Now I know what you are thinking - it is well known that chickens will run around frantically when their heads are chopped off. That’s probably where that old expression comes from. And, everyone knows that a headless chicken just can’t survive more than a few moments.
Apparently, Mike forgot to read the rulebook for playing the game of Life. His head may have been lying on the floor, but he had no problem standing up and strutting around as if nothing had actually happened. The next day, Mike was still flopping around, so Lloyd decided to feed him to see how long he could keep the bird alive. Day after day he continued to gain weight.
Mike could easily balance himself on the highest perches without falling. His crowing consisted of a gurgling sound made in his throat. Mike even attempted to preen his feathers with his nonexistent head (apparently he never noticed).
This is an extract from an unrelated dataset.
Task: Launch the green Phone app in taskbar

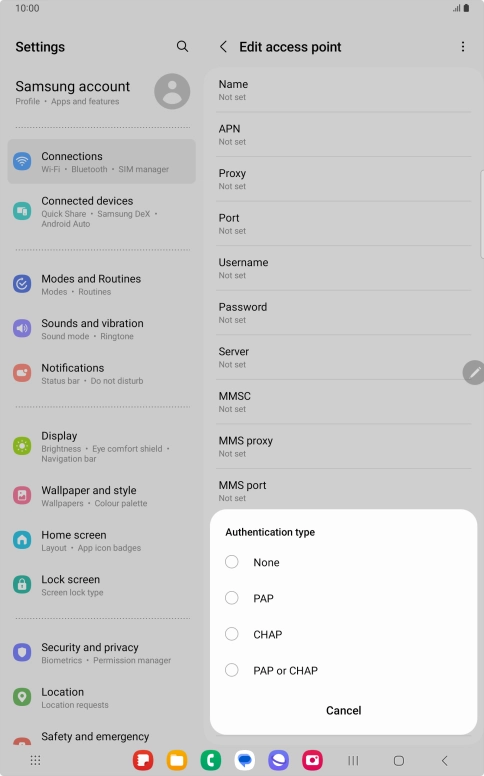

It seems that Mike could do just about anything that any other chicken could do, if you exclude all of the functions of his head.
As I’m sure you can imagine, headless chickens are not an everyday event. In the tradition of that famous huckster P.T. Barnum, there was money to be made in this oddity. A promoter by the name of Hope Wade came along and convinced Lloyd that Mike would be a big draw in the sideshow circuit. Miracle Mike, as he soon came to be known, toured up and down the West Coast of the United States. Just six weeks after his beheading, Mike was featured in a Life magazine article and his fame grew. For just 25 cents, anyone could pay to get a look at Mike. At the height of his popularity, Mike was raking in a cool $4,500 per month, which was no small potatoes in those days. They probably would have thrown in his head as a bonus - it was stored in a canning jar and toured along with Mike.
So how was Mike able to survive? Scientists examined him and determined that Mr. Olsen had not done a very good job at chopping Mike’s head off. Most of the head was actually removed, but one ear remained intact. The slice actually missed the jugular vein and a clot prevented him from bleeding to death. Apparently, most of a chicken’s reflex actions are located in the brain stem, which was also largely untouched. Mike was also examined by the officers of several humane societies and was declared to have been free from suffering.
Through his open esophagus, Mike was fed a mixture of ground up grain and water with your typical eyedropper. Little bits of gravel were dropped down his throat to help his gizzard grind up the food.